— Task directions —
Copy the data below from the line with "Task: Click the blue verified badge icon" to the line with "pyautogui.click(x=767, y=384)", both included, and leave out the pictures. Multiply every coordinate in the answers by 0.85 and round to whole numbers, rounding halves up. Keep all other numbers unchanged.

Begin Given information

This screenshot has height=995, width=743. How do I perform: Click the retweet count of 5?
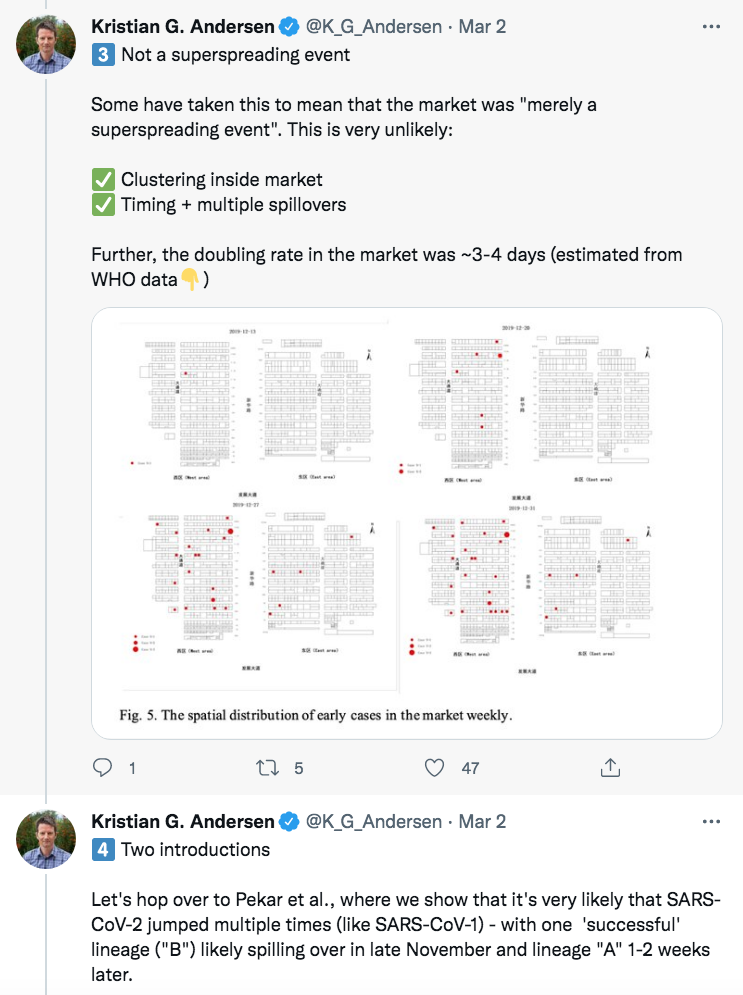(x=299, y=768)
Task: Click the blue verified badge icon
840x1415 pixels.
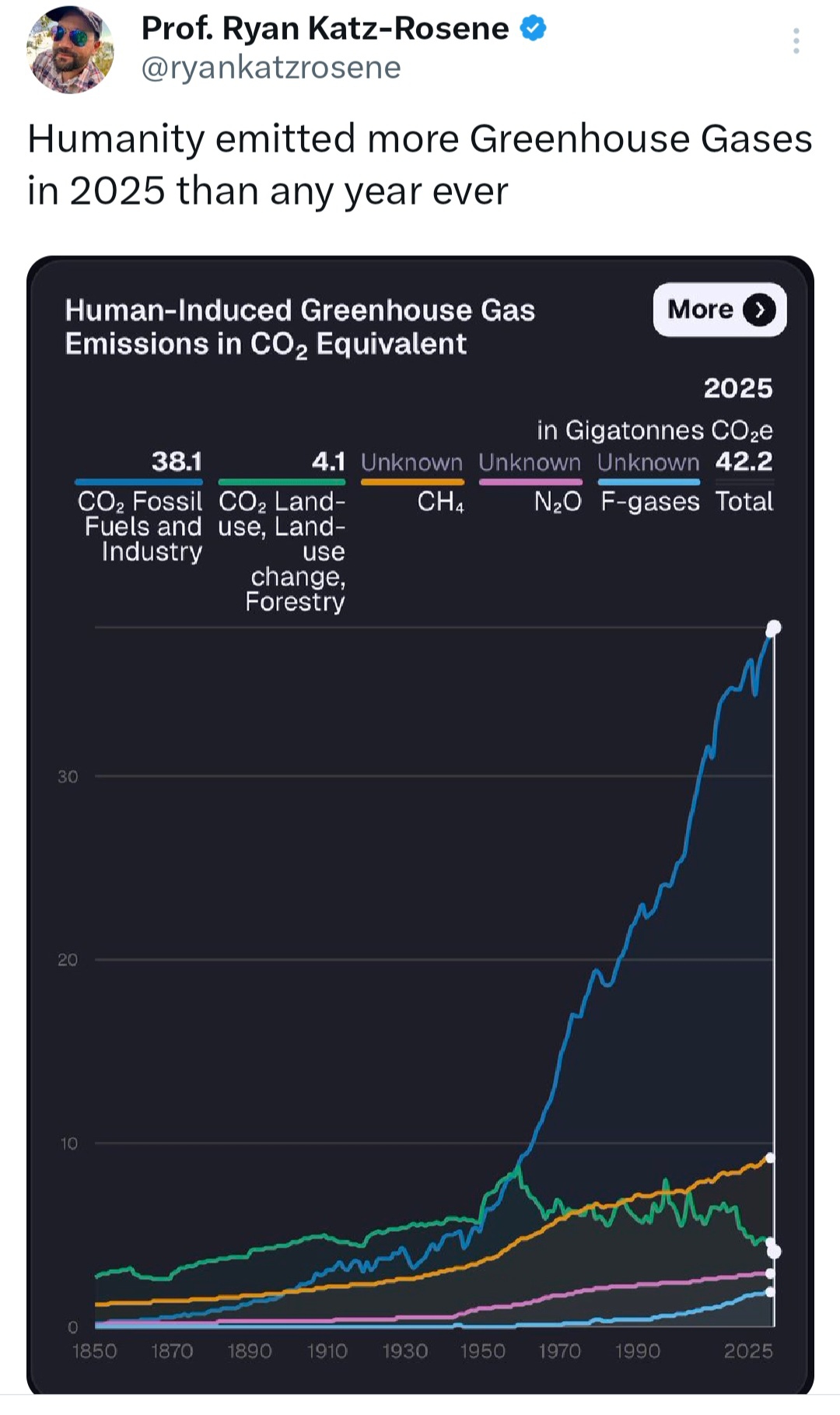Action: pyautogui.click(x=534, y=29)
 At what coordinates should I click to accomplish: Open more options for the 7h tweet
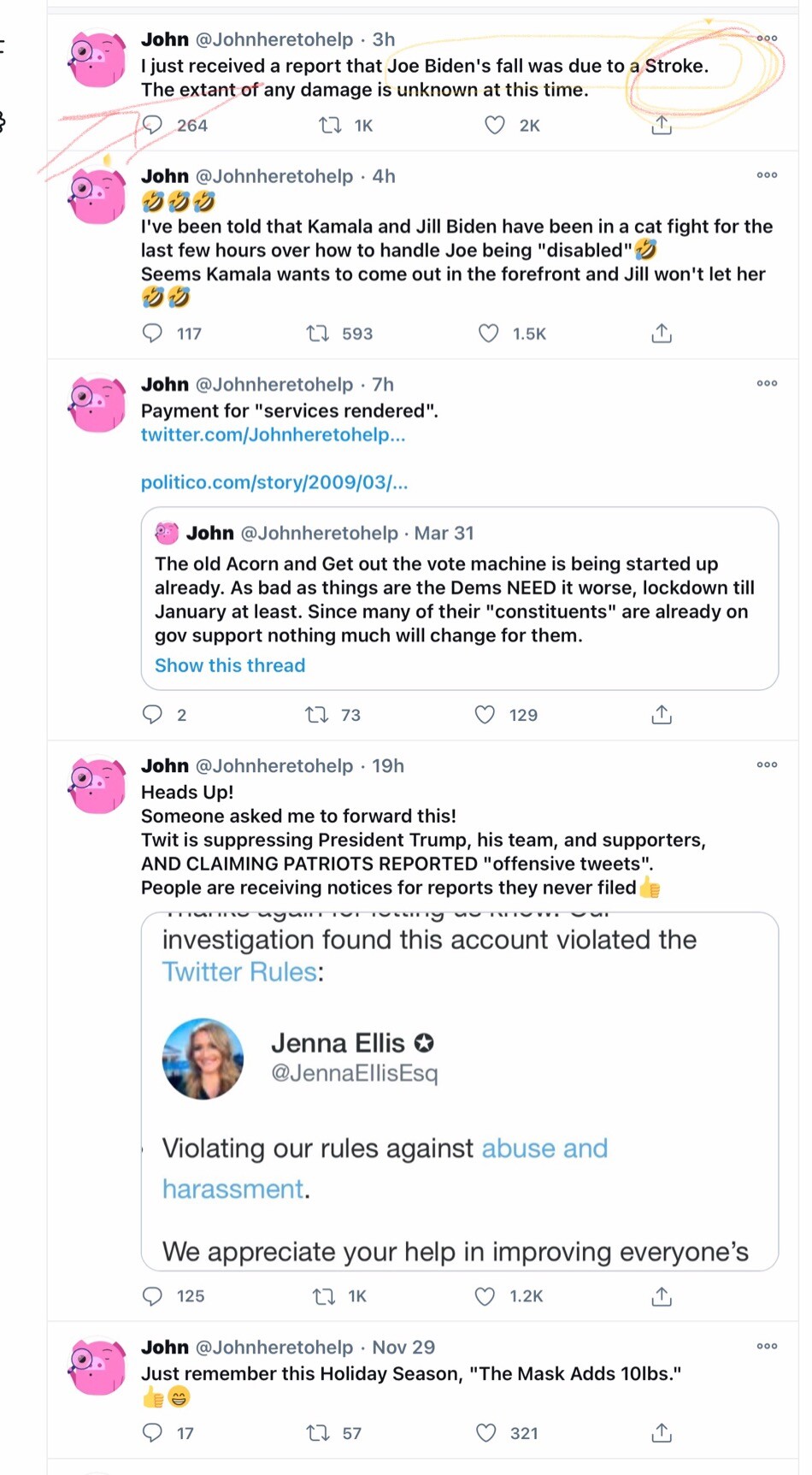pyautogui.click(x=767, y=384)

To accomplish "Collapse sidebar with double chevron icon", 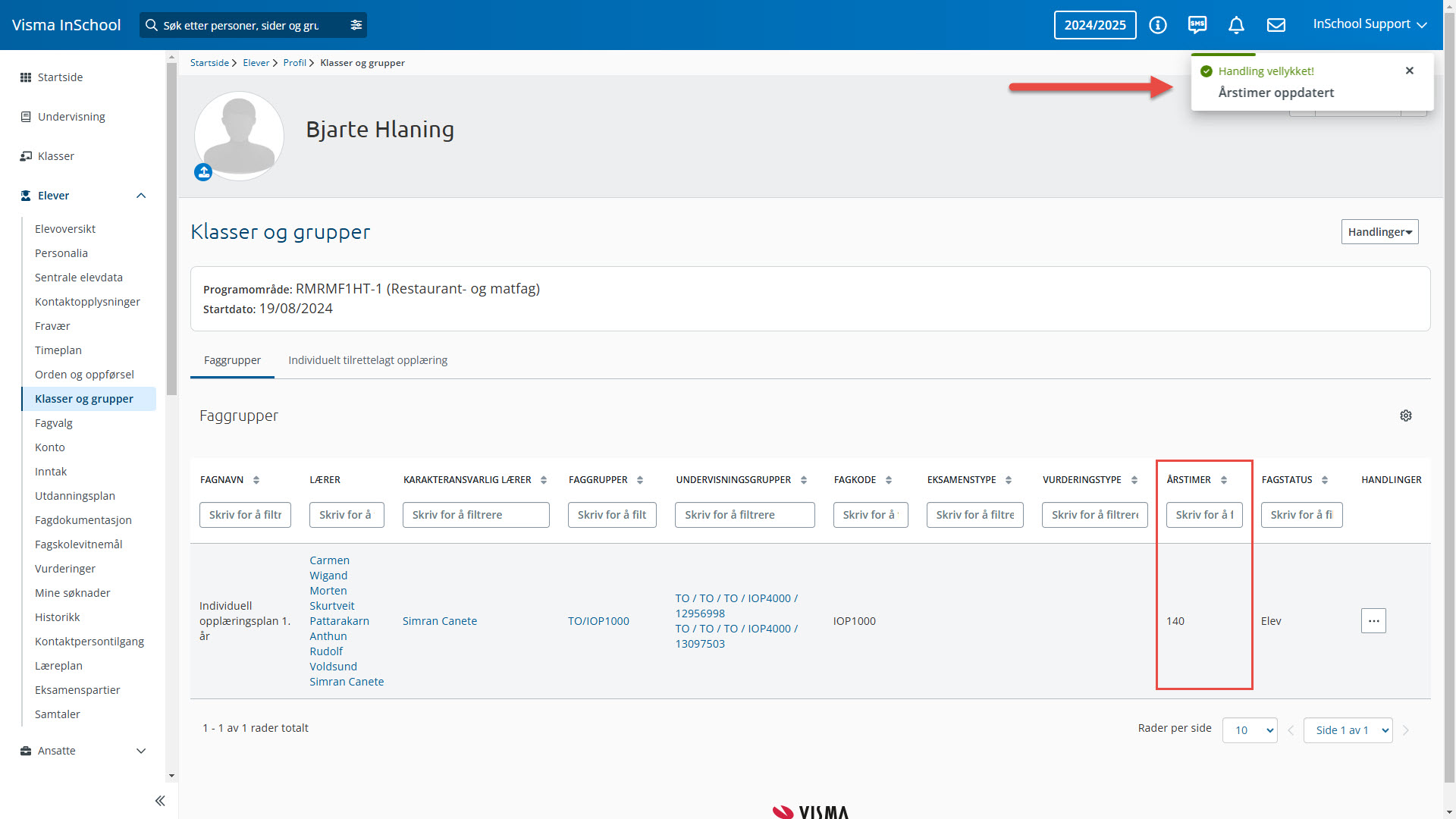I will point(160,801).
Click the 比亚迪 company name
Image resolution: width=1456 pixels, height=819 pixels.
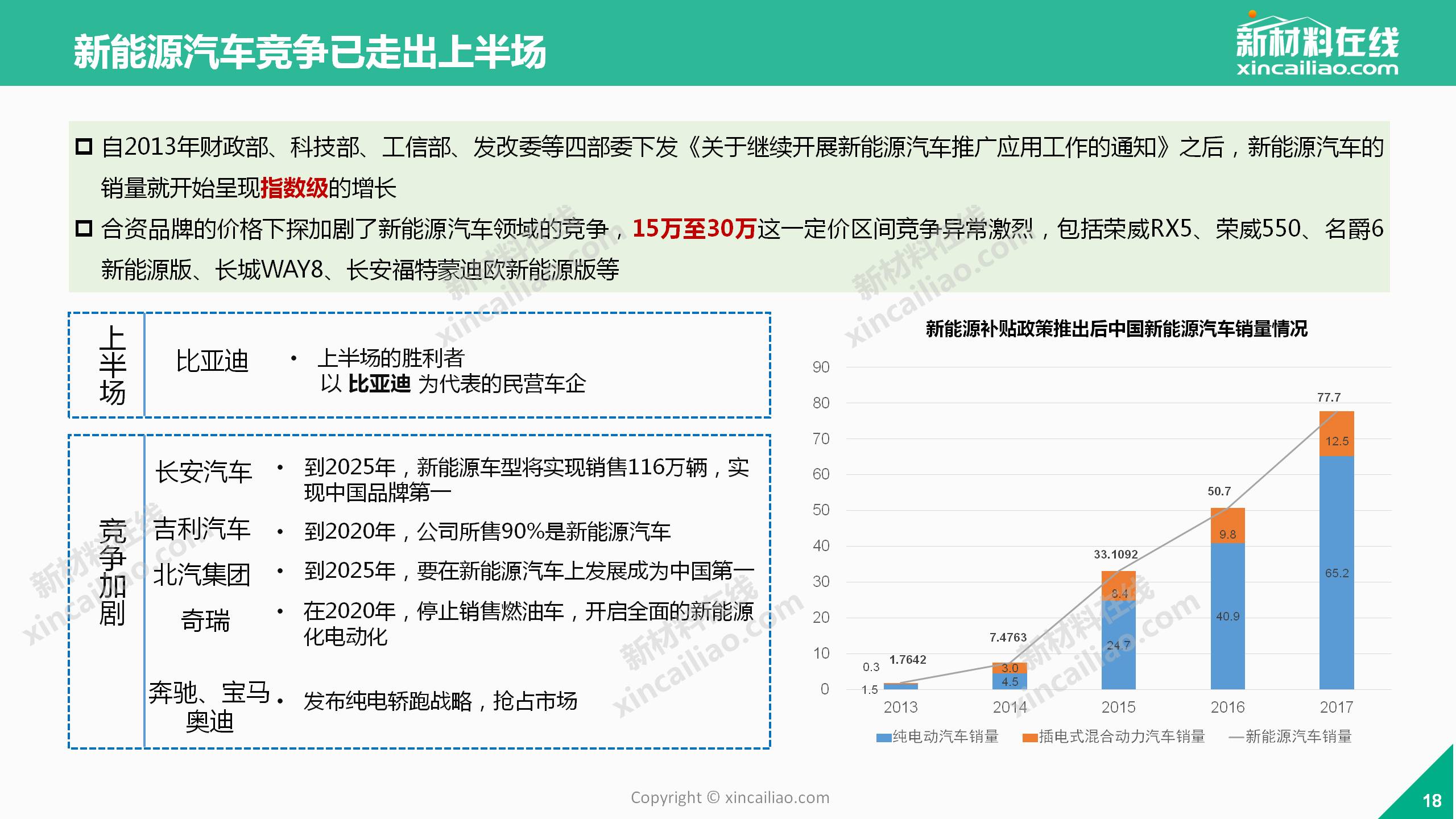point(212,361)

End Given information

— Written answer —
Task: Click the blue verified badge icon
840x1415 pixels.
Action: pyautogui.click(x=454, y=25)
 At what coordinates should I click to accomplish: Open more options for the 7h tweet
pyautogui.click(x=652, y=326)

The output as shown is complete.